[openbiblio-dev] Fwd: Cataloguing Bibliographic Data with Natural Language and RDF

Peter Murray-Rust pm286 at cam.ac.uk
Mon Aug 9 22:41:03 UTC 2010

I won't distract the list but some final comments.

If bibliographica or #jiscopenbib get to parse abstracts then NLP can be
very important. I would much rather thave machines annotate abstracts and
use them for Machine Learning than require them to be formally catalogued by
humans. I think machines will be far more costs-effective at assigning
domain classifications. We shall still need humans to assign provenance and
a few other terms

On Mon, Aug 9, 2010 at 10:34 PM, William Waites <william.waites at okfn.org>wrote:

>  On 10-08-09 19:54, Peter Murray-Rust wrote:Today I was extending the
> grammar and I had a nice surprise. The grammar itself knows nothing about
> the subject domain, it just knows about a very small subset of the English
> language.

In restricted domains you can go a long way with POS tagging. It's much
easier to parse chemistry than human discourse.

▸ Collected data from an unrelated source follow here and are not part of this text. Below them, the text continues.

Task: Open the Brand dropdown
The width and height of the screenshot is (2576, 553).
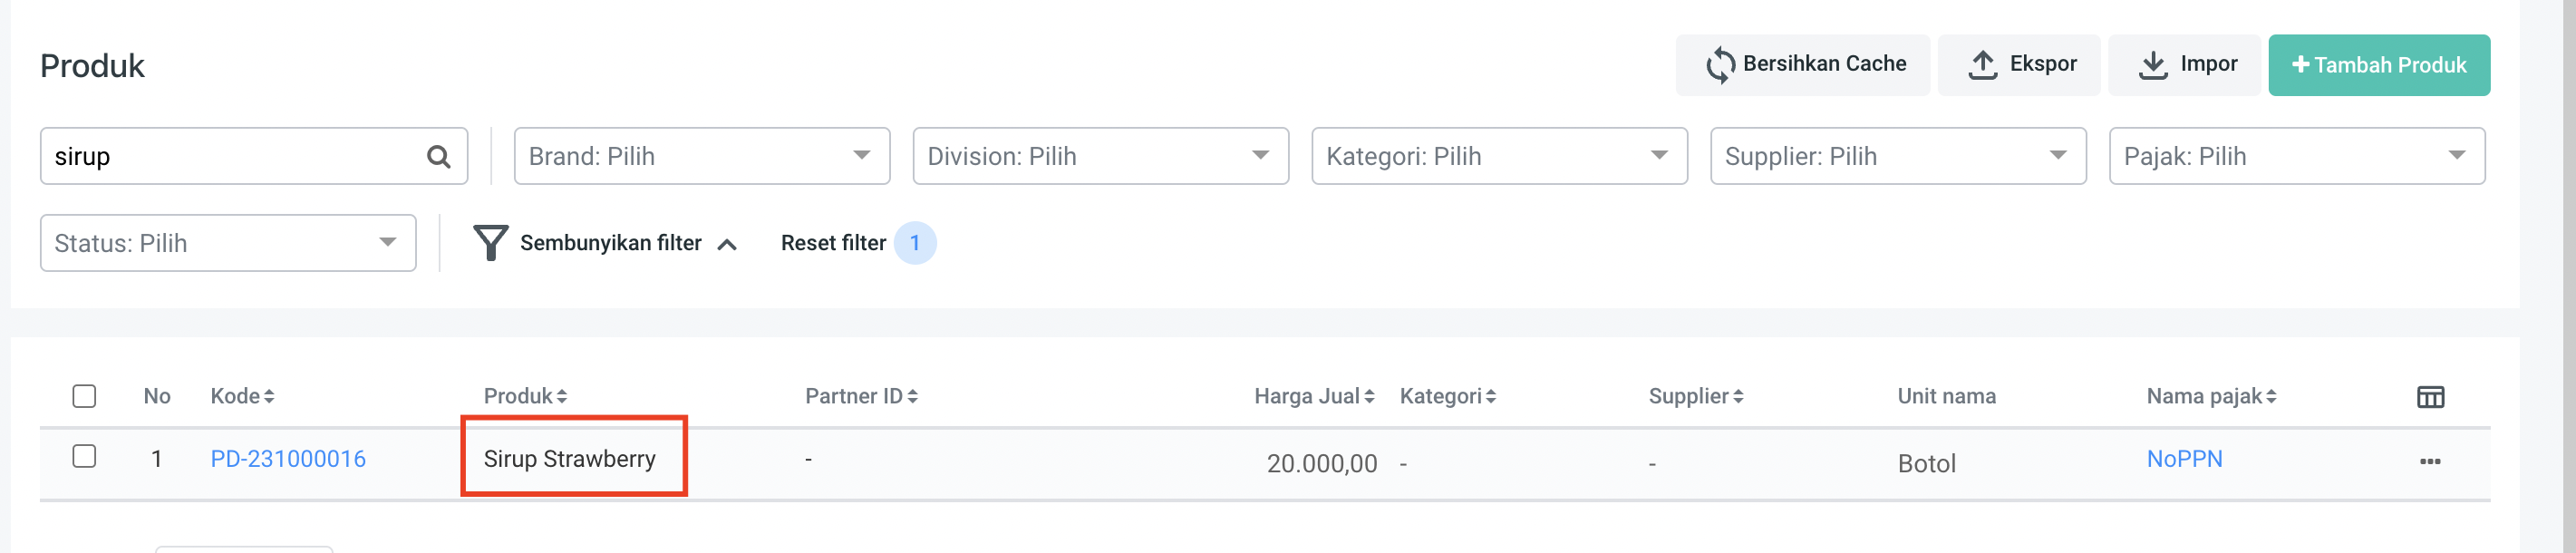Action: pyautogui.click(x=701, y=157)
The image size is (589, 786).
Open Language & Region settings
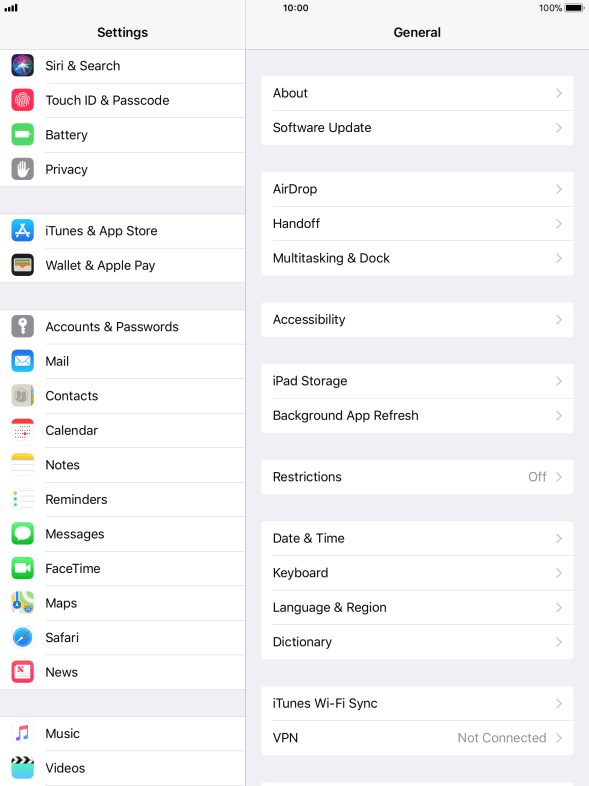click(417, 608)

> There was a sentence, I forget what it was exactly but it had same shape as
> the proverbial koala that eats shoots and leaves (at least I think it was a
> koala).

> The sentence resulted in two alternative syntax trees, as it should. But
> the inference rules only fired on one of them and the resulting inferred
> statements were correct. The thing is, the inference rules encode
> information about the subject domain. And its the inferred meaning that we
> are interested in not the syntax trees so this was a very nice surprise.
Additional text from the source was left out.